Leaders in northern Ontario’s indigenous communities are speaking out following the suicides of three teenagers and a young man over the course of one week, The Canadian Press reports.
Two 12-year-olds from Pikangikum killed themselves the first weekend in July, and a 15-year-old girl killed herself in Nibinamik last Tuesday. The following day, a 21-year-old man from the Fort Severn First Nation also took his own life, according to The Canadian Press.
In 2017, there have been 18 suicides recorded in the Nishnawbe Aski Nation, a community spokesperson told the news agency.
Health Canada, which is responsible for suicide prevention programs in the communities, has extended its support to Pikangikum, Nibinamik and Fort Severn First Nations. “Our heartfelt condolences go out to the families and communities that are grieving as a result of these tragedies,” the department said in a statement to The Toronto Star.

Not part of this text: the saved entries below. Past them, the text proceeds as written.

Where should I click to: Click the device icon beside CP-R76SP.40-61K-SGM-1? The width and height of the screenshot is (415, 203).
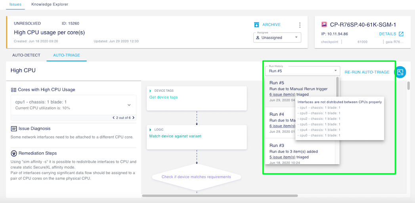pos(324,25)
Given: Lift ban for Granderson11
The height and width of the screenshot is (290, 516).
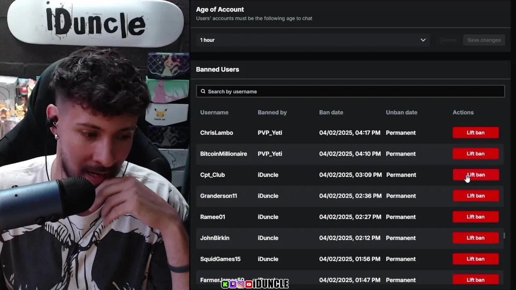Looking at the screenshot, I should tap(476, 196).
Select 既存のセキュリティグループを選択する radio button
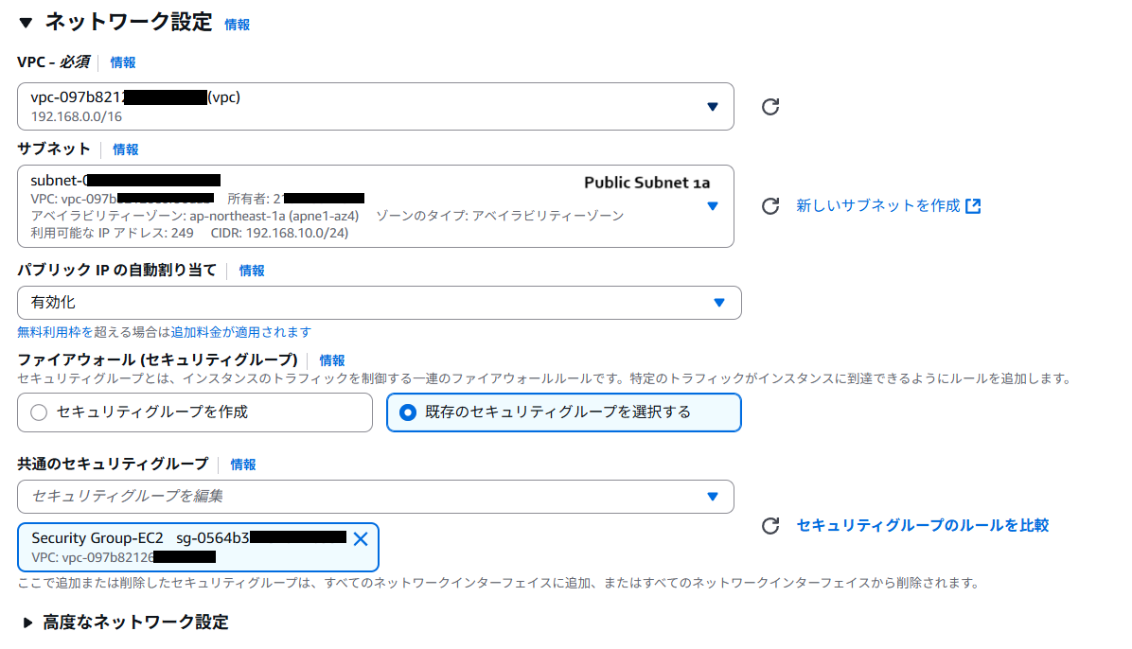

But First Nation officials said help from provincial and federal authorities hasn’t been enough to help curb the suicide crisis.
“It’s always a very short-term solution, responding to the deaths,” Deputy Grand Chief Anna Achneepineskum told The Canadian Press, adding that a long-term solution is required.
She says that even short-term solutions have fallen short, and support teams for the communities have been stretched too thin.
Alvin Fiddler, Grand Chief of the Nishnawbe Aski Nation, agrees.
“We’re overwhelmed, first of all, and the message that we keep hearing over and over again from our leadership and our front-line workers is that they’re exhausted and just trying to keep kids alive,” he recently told The Globe and Mail.
Achneepineskum said promises to provide additional resources to another Nishnawbe Aski Nation community, Wapekeka, haven’t materialized. After a third teenager killed herself in June, officials declared a state of emergency.
“And here we are, in July, and we still haven’t received that commitment yet,” Achneepineskum said.
Health Canada said in an email that they have committed nearly $1 million on health services in Wapekeka, The Canadian Press reports.
Achneepineskum told The Canadian Press that she hopes the deaths will push authorities into supplying more aid for the communities. “Every time we lose a child, we always say — you know what? We can’t lose any more,” she said.